[Stored data entries]

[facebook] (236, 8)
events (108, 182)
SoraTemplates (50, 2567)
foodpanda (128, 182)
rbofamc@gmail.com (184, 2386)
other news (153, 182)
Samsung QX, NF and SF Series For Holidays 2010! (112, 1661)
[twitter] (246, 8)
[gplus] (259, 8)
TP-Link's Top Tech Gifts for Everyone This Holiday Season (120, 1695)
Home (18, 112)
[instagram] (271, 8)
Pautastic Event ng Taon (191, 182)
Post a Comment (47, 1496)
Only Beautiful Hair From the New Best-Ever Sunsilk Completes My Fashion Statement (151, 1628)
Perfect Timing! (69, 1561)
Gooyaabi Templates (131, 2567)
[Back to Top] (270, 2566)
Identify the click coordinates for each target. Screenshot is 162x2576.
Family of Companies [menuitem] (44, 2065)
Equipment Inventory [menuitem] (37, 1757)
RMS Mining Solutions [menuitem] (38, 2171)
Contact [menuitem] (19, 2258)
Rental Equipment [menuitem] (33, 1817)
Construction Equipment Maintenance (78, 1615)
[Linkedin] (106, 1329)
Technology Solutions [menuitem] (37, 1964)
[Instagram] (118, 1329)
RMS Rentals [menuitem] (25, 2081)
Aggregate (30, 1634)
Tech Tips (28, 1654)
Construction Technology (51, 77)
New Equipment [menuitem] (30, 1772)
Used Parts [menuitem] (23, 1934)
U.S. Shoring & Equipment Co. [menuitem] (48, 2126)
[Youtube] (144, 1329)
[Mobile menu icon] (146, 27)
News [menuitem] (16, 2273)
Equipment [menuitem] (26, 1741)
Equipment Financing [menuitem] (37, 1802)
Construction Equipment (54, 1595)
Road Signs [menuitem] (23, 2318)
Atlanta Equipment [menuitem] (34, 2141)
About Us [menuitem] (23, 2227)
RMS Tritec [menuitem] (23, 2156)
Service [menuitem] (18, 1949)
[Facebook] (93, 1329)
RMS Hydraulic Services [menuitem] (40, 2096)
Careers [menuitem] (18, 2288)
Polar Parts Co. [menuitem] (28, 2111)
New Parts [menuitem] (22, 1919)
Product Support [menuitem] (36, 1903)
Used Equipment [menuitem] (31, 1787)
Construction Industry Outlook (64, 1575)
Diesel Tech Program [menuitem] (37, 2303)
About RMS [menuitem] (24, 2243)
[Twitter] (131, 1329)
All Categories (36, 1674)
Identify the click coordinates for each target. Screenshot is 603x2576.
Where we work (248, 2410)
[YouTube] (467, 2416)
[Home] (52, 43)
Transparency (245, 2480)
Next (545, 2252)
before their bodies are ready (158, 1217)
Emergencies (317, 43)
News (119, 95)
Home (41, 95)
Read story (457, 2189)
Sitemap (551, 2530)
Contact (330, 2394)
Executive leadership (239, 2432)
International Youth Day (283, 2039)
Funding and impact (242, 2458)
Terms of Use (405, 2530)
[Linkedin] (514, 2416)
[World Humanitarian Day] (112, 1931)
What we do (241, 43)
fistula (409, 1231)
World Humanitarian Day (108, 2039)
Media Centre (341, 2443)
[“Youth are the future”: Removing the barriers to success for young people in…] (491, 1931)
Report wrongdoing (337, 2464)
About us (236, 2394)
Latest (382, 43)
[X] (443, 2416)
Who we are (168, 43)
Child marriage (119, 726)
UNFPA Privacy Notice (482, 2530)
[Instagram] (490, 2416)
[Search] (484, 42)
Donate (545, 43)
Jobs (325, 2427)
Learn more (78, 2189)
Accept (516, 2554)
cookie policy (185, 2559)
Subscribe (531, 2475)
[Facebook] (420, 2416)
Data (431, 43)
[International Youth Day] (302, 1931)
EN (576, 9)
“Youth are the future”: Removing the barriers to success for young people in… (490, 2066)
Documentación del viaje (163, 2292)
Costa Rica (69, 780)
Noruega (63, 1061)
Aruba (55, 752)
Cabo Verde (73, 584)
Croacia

**What the task requires**. Tell how many lines in the data hold the string "Identify". Only the number is wanted.

**Task result**. 2